Saturday, January 30, 2010

A NEW PERSPECTIVE


Last night my wise sage of a son said something to me that changed my whole way of thinking about my husband’s recent death. It was something I had never thought of and something I had not heard from anyone else in the nearly two years since the tragic accident occurred. Despite my haunting of grief forums online and reading everything inspirational I have been able to get my hands on in these past months of torment, nothing has touched me the way my son’s words have.
For some reason we were just sitting in my living room casually discussing someone we know who has a very difficult situation they are dealing with, both healthwise and in their lives in general. This particular fellow in question has a serious illness, is nearly blind, is broke, his electricity was shut off, his live in girlfriend passed away leaving him helplessly alone to sit in the cold dark roach infested place he calls home. His parents are both dead, his one brother died about a year ago and his other brother lives on the other side of the country. His only escape from his bleak reality is in alcohol which he has run out of and does not have the money to purchase more.
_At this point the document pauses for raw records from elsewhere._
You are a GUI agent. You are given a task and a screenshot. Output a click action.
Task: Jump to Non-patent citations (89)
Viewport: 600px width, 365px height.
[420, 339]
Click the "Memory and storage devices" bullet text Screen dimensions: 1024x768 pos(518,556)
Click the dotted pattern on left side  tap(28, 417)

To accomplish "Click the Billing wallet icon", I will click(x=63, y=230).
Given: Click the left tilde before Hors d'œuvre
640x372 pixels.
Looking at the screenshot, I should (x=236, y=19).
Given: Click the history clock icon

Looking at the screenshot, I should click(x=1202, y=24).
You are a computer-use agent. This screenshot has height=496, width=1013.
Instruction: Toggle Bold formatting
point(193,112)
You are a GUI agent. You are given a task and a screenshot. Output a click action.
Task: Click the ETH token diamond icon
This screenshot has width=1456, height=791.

We wished there were something we could do for him besides pray. We have tried to help this young man previously but despite whatever we do he winds up back in the same situation every time. He is very intelligent and was raised well by his parents and at one time had a good job and a decent life, but along the way things just got worse and worse for him until he eventually wound up like he is today.
My son said, “I’d hate to go out like that”. I said, “What do you mean?” He said, “I’d hate to die all alone and penniless from a lingering, illness in that kind of situation”
I said, “Oh, would you like to just fall off a roof and be killed like Walter (my husband)?”
He replied, “Well, yes I would”. He went on to say, “Walter was on top of the world when he went out. He had a nice home, people who loved him, a good woman who had dinner on the table waiting for him every night when he came in from work, a nice big screen TV to watch.” He continued, “Yeah, that’s how I’d much rather leave the world, quickly, when everything’s going great, not knowing what hit me, than slowly suffering,alone and miserable.
I was quite stunned to hear those words coming from my son. I always worried that I hadn’t done enough for my husband and wished I’d done more to make his life even better, but from my son’s vantage point, my husband had it all.
I guess I’ve been too hard on myself as bereaved widows often are. We second guess ourselves at every turn and find ways to blame ourselves, even though there is no guilt to be had. We create it for ourselves out of grief. We plague ourselves with the “If onlies”.
My son is right, my husband did have everything he wanted when he left this earthly sojourne. Even though his life was cut short, it was a good life.